The line that holds "Screen dimensions: 972x553" marks the start. Return it and each following line through the end of the data, unchanged.

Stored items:
==================================================

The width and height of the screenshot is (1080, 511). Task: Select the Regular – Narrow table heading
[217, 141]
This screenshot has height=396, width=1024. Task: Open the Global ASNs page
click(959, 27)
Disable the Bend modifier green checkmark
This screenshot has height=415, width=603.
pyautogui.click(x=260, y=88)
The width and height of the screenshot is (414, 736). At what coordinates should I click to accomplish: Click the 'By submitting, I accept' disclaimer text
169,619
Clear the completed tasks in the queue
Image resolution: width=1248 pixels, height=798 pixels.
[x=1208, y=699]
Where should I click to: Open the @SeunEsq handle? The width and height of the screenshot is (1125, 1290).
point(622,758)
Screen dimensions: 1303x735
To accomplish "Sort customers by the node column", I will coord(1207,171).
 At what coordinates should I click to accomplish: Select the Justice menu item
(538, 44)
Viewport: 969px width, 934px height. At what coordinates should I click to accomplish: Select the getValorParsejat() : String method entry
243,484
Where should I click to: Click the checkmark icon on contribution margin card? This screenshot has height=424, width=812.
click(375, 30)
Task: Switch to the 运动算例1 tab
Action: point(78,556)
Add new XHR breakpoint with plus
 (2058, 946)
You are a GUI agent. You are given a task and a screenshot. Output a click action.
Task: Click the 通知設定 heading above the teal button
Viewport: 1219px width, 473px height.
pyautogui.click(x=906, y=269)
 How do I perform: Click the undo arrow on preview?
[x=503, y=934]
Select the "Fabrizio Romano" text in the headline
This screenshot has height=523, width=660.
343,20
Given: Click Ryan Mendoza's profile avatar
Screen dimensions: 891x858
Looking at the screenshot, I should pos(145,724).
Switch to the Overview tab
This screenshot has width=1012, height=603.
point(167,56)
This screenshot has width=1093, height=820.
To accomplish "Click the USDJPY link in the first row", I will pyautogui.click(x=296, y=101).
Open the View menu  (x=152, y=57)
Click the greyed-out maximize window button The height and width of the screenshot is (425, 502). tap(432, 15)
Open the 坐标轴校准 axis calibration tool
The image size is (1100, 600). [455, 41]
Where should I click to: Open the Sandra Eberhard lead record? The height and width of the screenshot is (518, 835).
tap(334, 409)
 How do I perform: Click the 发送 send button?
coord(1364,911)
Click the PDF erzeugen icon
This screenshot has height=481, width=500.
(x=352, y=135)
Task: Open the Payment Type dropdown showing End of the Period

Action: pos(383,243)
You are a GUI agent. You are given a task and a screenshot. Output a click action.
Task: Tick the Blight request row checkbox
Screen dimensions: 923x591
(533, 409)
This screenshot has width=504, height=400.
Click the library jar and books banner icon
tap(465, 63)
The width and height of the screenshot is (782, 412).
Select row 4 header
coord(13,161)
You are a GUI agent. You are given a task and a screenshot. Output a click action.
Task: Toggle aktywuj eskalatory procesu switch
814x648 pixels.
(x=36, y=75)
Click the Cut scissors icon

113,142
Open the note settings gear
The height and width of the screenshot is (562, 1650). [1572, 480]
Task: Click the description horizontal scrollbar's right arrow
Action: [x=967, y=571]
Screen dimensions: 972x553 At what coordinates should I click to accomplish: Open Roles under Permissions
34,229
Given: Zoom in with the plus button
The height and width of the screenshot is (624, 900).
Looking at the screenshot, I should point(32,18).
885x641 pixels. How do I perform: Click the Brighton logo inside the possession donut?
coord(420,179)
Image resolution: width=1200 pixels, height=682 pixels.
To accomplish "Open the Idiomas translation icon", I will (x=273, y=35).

==================================================

● ANSWER AREA:
Screen dimensions: 972x553 At what coordinates should I click to accomplish: Open Roles under Permissions
34,229
Given: Zoom in with the plus button
The height and width of the screenshot is (624, 900).
Looking at the screenshot, I should point(32,18).
885x641 pixels. How do I perform: Click the Brighton logo inside the possession donut?
coord(420,179)
Image resolution: width=1200 pixels, height=682 pixels.
To accomplish "Open the Idiomas translation icon", I will (x=273, y=35).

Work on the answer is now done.